• [Data extracted from a collection]
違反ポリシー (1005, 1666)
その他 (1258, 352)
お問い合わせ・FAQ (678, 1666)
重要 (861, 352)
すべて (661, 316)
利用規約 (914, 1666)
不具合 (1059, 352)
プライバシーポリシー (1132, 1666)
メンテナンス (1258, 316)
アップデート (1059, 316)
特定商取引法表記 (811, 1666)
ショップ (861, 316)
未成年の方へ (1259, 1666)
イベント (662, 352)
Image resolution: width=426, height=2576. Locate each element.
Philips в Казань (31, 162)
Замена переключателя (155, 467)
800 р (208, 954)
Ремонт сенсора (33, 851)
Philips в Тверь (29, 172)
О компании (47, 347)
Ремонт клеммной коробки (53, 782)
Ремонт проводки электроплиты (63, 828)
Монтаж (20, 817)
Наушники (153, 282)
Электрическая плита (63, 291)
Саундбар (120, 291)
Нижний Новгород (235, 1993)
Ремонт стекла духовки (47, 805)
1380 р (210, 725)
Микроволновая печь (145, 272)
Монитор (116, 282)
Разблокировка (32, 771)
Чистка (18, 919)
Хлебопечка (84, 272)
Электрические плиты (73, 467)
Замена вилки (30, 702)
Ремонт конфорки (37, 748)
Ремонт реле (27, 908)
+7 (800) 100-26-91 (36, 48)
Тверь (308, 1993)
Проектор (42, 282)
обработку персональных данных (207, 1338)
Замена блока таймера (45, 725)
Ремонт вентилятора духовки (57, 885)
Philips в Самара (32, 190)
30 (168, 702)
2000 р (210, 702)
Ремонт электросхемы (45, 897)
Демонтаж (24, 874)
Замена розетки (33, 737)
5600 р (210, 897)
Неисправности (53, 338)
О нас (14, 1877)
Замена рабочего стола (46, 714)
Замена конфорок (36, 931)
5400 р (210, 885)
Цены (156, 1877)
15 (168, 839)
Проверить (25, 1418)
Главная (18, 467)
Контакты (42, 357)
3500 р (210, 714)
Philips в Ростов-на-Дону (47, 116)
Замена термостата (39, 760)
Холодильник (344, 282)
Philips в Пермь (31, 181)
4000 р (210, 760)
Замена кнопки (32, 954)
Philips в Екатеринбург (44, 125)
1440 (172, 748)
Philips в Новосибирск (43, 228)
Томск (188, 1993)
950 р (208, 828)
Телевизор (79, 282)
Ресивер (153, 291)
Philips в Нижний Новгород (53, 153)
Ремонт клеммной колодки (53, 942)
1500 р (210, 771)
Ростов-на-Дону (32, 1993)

• [Goal of the exercise]
Return all the lines shown above, precisely as they stand.

• [Result below]
違反ポリシー (1005, 1666)
その他 (1258, 352)
お問い合わせ・FAQ (678, 1666)
重要 (861, 352)
すべて (661, 316)
利用規約 (914, 1666)
不具合 (1059, 352)
プライバシーポリシー (1132, 1666)
メンテナンス (1258, 316)
アップデート (1059, 316)
特定商取引法表記 (811, 1666)
ショップ (861, 316)
未成年の方へ (1259, 1666)
イベント (662, 352)
Image resolution: width=426, height=2576. Locate each element.
Philips в Казань (31, 162)
Замена переключателя (155, 467)
800 р (208, 954)
Ремонт сенсора (33, 851)
Philips в Тверь (29, 172)
О компании (47, 347)
Ремонт клеммной коробки (53, 782)
Ремонт проводки электроплиты (63, 828)
Монтаж (20, 817)
Наушники (153, 282)
Электрическая плита (63, 291)
Саундбар (120, 291)
Нижний Новгород (235, 1993)
Ремонт стекла духовки (47, 805)
1380 р (210, 725)
Микроволновая печь (145, 272)
Монитор (116, 282)
Разблокировка (32, 771)
Чистка (18, 919)
Хлебопечка (84, 272)
Электрические плиты (73, 467)
Замена вилки (30, 702)
Ремонт конфорки (37, 748)
Ремонт реле (27, 908)
+7 (800) 100-26-91 (36, 48)
Тверь (308, 1993)
Проектор (42, 282)
обработку персональных данных (207, 1338)
Замена блока таймера (45, 725)
Ремонт вентилятора духовки (57, 885)
Philips в Самара (32, 190)
30 (168, 702)
2000 р (210, 702)
Ремонт электросхемы (45, 897)
Демонтаж (24, 874)
Замена розетки (33, 737)
5600 р (210, 897)
Неисправности (53, 338)
О нас (14, 1877)
Замена рабочего стола (46, 714)
Замена конфорок (36, 931)
5400 р (210, 885)
Цены (156, 1877)
15 (168, 839)
Проверить (25, 1418)
Главная (18, 467)
Контакты (42, 357)
3500 р (210, 714)
Philips в Ростов-на-Дону (47, 116)
Замена термостата (39, 760)
Холодильник (344, 282)
Philips в Пермь (31, 181)
4000 р (210, 760)
Замена кнопки (32, 954)
Philips в Екатеринбург (44, 125)
1440 (172, 748)
Philips в Новосибирск (43, 228)
Томск (188, 1993)
950 р (208, 828)
Телевизор (79, 282)
Ресивер (153, 291)
Philips в Нижний Новгород (53, 153)
Ремонт клеммной колодки (53, 942)
1500 р (210, 771)
Ростов-на-Дону (32, 1993)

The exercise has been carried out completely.